Monitoring
Deepspeed’s Monitor module can log training details into a Tensorboard-compatible file, to WandB, or to simple CSV files. Below is an overview of what DeepSpeed will log automatically.
TensorBoard
- class deepspeed.monitor.config.TensorBoardConfig[source]
Sets parameters for TensorBoard monitor.
- enabled: bool = False
Whether logging to Tensorboard is enabled. Requires tensorboard package is installed.
- output_path: str = ''
Path to where the Tensorboard logs will be written. If not provided, the output path is set under the training script’s launching path.
- job_name: str = 'DeepSpeedJobName'
Name for the current job. This will become a new directory inside output_path.
WandB
- class deepspeed.monitor.config.WandbConfig[source]
Sets parameters for WandB monitor.
- enabled: bool = False
Whether logging to WandB is enabled. Requires wandb package is installed.
- group: str = None
Name for the WandB group. This can be used to group together runs.
- team: str = None
Name for the WandB team.
- project: str = 'deepspeed'
Name for the WandB project.
Comet
- class deepspeed.monitor.config.CometConfig[source]
Sets parameters for Comet monitor. For logging data Comet uses experiment object. https://www.comet.com/docs/v2/api-and-sdk/python-sdk/reference/Experiment/
- enabled: bool = False
Whether logging to Comet is enabled. Requires comet_ml package is installed.

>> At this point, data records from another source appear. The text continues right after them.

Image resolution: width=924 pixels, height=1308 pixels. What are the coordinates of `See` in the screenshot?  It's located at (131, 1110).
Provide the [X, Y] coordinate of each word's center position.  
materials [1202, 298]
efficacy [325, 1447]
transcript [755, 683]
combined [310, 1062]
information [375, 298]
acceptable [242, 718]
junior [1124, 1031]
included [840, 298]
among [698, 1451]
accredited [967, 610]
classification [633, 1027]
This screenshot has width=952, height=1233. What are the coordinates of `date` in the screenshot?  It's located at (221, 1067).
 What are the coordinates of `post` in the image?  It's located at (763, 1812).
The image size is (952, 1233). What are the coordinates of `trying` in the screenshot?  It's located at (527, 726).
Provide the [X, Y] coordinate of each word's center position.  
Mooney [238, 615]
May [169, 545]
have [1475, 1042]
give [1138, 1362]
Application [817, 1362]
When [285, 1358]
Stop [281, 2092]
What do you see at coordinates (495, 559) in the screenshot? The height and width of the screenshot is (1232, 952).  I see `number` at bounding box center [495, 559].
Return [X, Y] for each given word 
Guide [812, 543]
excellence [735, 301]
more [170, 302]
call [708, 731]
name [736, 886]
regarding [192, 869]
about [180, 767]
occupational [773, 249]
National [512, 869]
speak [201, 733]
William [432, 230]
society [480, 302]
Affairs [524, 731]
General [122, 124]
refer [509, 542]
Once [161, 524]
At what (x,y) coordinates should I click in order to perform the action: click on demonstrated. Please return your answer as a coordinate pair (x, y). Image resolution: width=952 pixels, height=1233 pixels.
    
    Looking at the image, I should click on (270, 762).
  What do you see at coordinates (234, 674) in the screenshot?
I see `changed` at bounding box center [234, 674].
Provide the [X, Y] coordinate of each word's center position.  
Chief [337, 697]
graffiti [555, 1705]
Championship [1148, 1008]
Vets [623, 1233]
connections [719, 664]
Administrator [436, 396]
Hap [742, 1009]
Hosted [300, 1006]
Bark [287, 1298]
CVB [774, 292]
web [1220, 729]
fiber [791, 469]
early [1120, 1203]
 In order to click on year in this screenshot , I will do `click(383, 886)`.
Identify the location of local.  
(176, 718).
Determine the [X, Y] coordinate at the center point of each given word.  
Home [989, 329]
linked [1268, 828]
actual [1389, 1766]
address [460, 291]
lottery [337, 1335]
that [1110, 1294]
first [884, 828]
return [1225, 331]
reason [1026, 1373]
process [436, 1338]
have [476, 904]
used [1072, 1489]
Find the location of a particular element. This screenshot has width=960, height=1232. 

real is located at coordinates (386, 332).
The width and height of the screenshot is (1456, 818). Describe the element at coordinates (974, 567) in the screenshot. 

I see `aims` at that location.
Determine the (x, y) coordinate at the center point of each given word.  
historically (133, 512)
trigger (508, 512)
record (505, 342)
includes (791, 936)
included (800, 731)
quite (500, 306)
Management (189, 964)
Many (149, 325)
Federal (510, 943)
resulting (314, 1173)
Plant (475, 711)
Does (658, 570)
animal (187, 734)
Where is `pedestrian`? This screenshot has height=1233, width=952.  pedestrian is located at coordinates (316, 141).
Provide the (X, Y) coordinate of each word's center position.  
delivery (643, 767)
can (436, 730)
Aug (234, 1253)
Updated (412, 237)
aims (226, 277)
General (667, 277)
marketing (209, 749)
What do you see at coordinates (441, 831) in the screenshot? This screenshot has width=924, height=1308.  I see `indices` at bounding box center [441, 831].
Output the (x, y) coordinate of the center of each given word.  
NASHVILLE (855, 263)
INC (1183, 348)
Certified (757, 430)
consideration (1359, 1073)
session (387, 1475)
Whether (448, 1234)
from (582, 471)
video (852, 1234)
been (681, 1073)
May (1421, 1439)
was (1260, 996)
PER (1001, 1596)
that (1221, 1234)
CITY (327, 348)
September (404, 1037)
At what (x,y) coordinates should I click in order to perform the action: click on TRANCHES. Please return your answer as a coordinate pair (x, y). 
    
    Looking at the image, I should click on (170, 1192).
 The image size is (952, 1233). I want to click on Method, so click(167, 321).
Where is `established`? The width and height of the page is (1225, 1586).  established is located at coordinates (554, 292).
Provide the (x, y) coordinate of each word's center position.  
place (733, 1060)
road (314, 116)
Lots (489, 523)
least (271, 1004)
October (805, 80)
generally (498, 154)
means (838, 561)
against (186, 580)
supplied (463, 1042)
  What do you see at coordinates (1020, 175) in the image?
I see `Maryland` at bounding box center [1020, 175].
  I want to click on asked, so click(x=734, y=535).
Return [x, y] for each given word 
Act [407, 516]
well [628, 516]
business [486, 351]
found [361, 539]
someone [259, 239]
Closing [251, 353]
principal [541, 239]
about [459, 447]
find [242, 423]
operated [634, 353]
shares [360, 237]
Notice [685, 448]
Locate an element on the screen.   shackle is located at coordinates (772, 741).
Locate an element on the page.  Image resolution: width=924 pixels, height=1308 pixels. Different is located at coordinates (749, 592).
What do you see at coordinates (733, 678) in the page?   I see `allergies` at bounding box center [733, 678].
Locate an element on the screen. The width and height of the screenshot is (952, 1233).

- samples_log_interval: int = 100
Metrics will be submitted to Comet after processing every samples_log_intervas samples
- project: Optional[str] = None
Comet project name. Can be set through .comet.config file or environment variable COMET_PROJECT_NAME https://www.comet.com/docs/v2/guides/experiment-management/configure-sdk/#explore-comet-configuration-options
- workspace: Optional[str] = None
Comet workspace name. Can be set through .comet.config file or environment variable COMET_WORKSPACE https://www.comet.com/docs/v2/guides/experiment-management/configure-sdk/#explore-comet-configuration-options
- api_key: Optional[str] = None
Comet API key. Can be set through .comet.config file or environment variable COMET_API_KEY https://www.comet.com/docs/v2/guides/experiment-management/configure-sdk/#explore-comet-configuration-options
- experiment_name: Optional[str] = None
The name for comet experiment to be used for logging. Can be set through .comet.config file or environment variable COMET_EXPERIMENT_NAME https://www.comet.com/docs/v2/guides/experiment-management/configure-sdk/#explore-comet-configuration-options
- experiment_key: Optional[str] = None
The key for comet experiment to be used for logging. Must be an alphanumeric string whose length is between 32 and 50 characters. Can be set through .comet.config or environment variable COMET_EXPERIMENT_KEY https://www.comet.com/docs/v2/guides/experiment-management/configure-sdk/#explore-comet-configuration-options
- online: Optional[bool] = None
If True, the data will be logged to Comet server, otherwise it will be stored locally in offline experiment Defaults to True.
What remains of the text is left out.